* **Что нужно сделать**
(a) Процитируйте фрагмент текста о повести Пушкина от слов «Египет здесь выступает» до слов «почти нечего терять.».
(b) Напишите продолжение текста о повести Пушкина, начиная сразу после его последнего предложения.

* **Исходный текст**
━━━━━━━━

Египетская ночь как прорыв
У Пушкина это разворачивается в особом пространстве, обозначенном в самом названии повести.
Египет здесь выступает как символ глубины и перехода, а ночь – как состояние, в котором ослабевает власть социальных форм и человек оказывается ближе к самому себе. Именно в таком состоянии становится возможным проявление живого. И здесь появляется фигура импровизатора.
Он не принадлежит этому обществу, он чужд ему. Его положение лишает его устойчивости, но вместе с тем освобождает от необходимости соответствовать. Ему нечего защищать и почти нечего терять.
В первой встрече он обращается к Чарскому как к равному, называя его «собратом». Реакция Чарского оказывается резкой и почти болезненной: он отказывается от этого определения и подчёркивает дистанцию. Это не просто неловкость. Это защитная реакция на слишком точное попадание в смысл.
Риск подлинности
Позднее, во время выступления, становится очевидно, в чём состоит природа импровизатора. Зал заполнен, публика ожидает развлечения. Однако ситуация развивается иначе: зрителям предлагается самим задать тему. Возникает пауза, затем интерес, напряжённое внимание. Из предложенных тем выбирается Клеопатра.
В этот момент состояние импровизатора меняется. Он бледнеет, его охватывает дрожь, «глаза его засверкали чудным огнём». Его речь возникает непосредственно в процессе, без подготовки, как живой отклик на происходящее.

━━━━━━━━

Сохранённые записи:
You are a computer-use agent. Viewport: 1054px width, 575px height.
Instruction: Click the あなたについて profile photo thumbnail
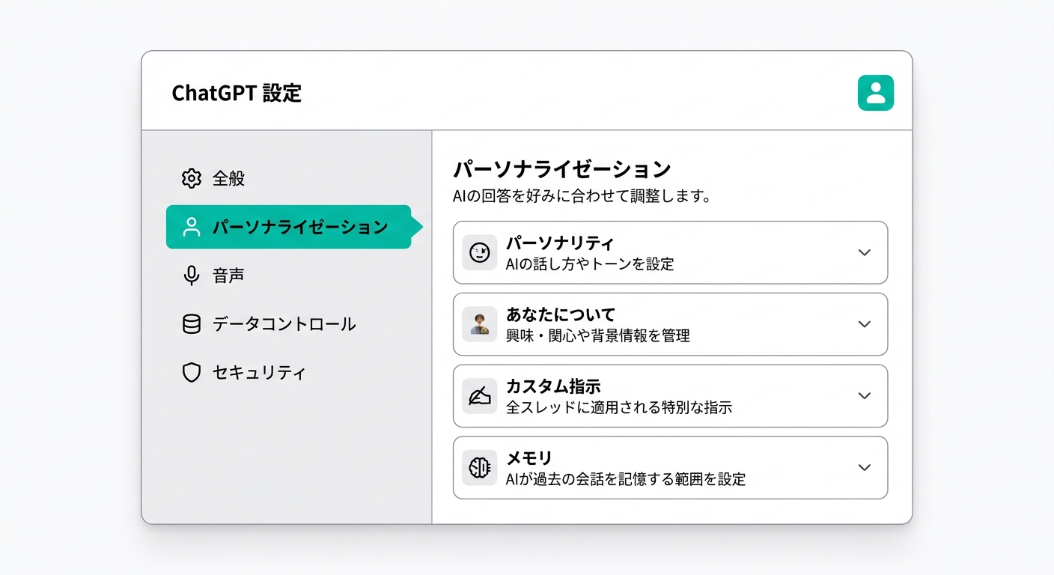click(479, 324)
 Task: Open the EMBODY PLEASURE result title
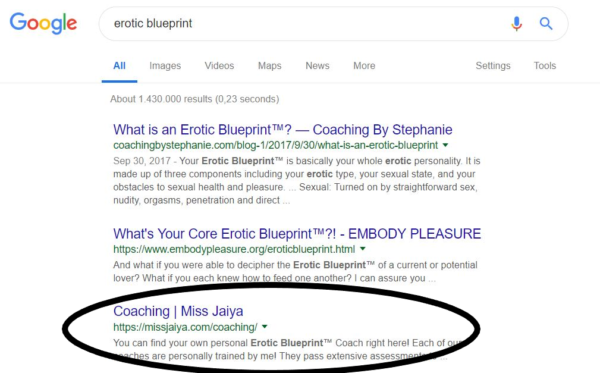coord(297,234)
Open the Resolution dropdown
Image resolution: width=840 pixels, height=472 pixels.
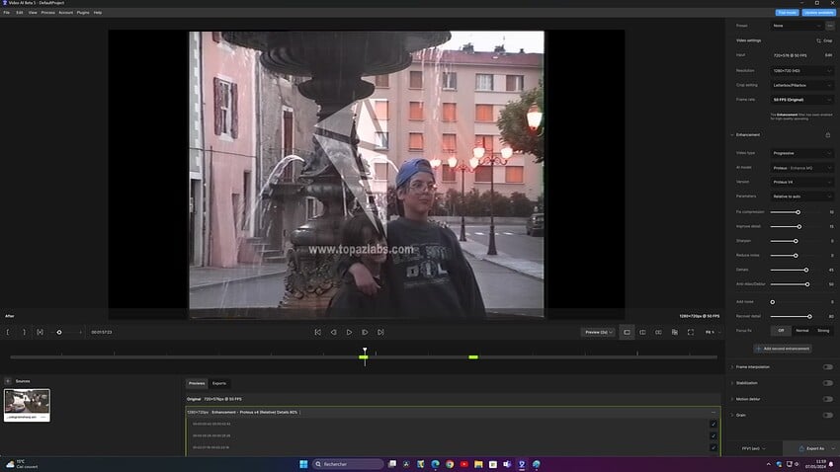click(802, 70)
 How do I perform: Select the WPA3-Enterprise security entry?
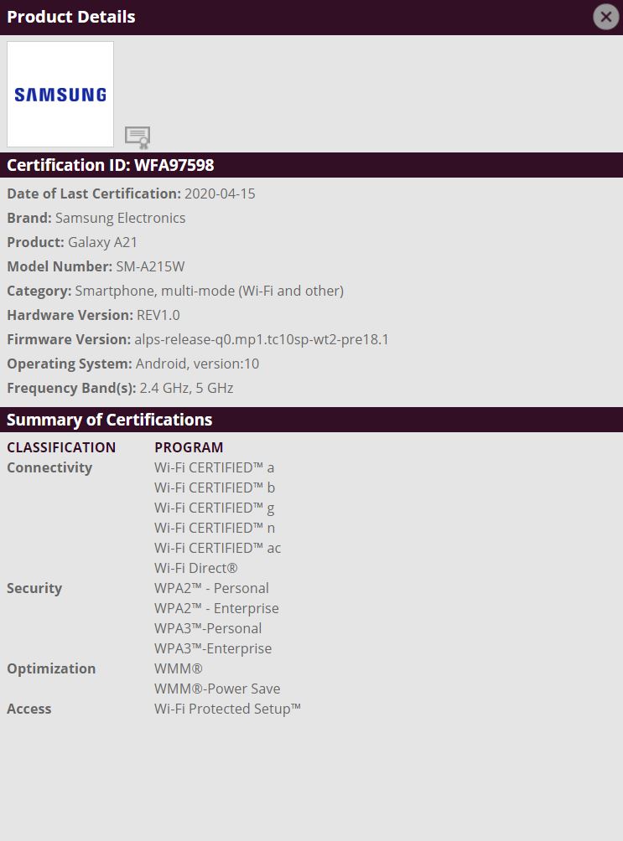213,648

━━━━━━━━

* **Ответы**
(a)
Египет здесь выступает как символ глубины и перехода, а ночь – как состояние, в котором ослабевает власть социальных форм и человек оказывается ближе к самому себе. Именно в таком состоянии становится возможным проявление живого. И здесь появляется фигура импровизатора.
Он не принадлежит этому обществу, он чужд ему. Его положение лишает его устойчивости, но вместе с тем освобождает от необходимости соответствовать. Ему нечего защищать и почти нечего терять.

(b)
«Скажите: кто меж вами купит Ценою жизни ночь мою?»
Зал замирает. Это уже не просто выступление – это событие, в котором исчезает дистанция между человеком и тем, что через него проявляется.
Именно это делает происходящее напряжённым и в некотором смысле рискованным: здесь нет возможности укрыться за формой или заранее подготовленным текстом.
Защита расщепления
Реакция Чарского оказывается двойственной. Он испытывает восхищение, потому что узнаёт в происходящем то состояние, которое знакомо ему самому. Однако это узнавание не приводит к изменению его жизни.
Кульминацией становится тема Клеопатры – образ, в котором соединяются желание и цена, выбор и его необратимость. Можно сказать, что здесь перед нами модель: подлинное переживание часто связано с риском и требует от человека большей включённости, чем он привык допускать.
На этом фоне становится особенно заметен разрыв, определяющий судьбу Чарского. Он способен входить в состояние внутренней целостности, но не способен сделать его основанием своей жизни. Его вдохновение остаётся эпизодом, а подлинность – изолированной областью.
И, возможно, самое трудное заключается не в том, что человек прячет своё живое начало. Гораздо существеннее то, что он начинает воспринимать его как нечто лишнее, неуместное или даже опасное. Постепенно он отказывается от него – не потому, что оно слабо, а потому, что оно требует изменений.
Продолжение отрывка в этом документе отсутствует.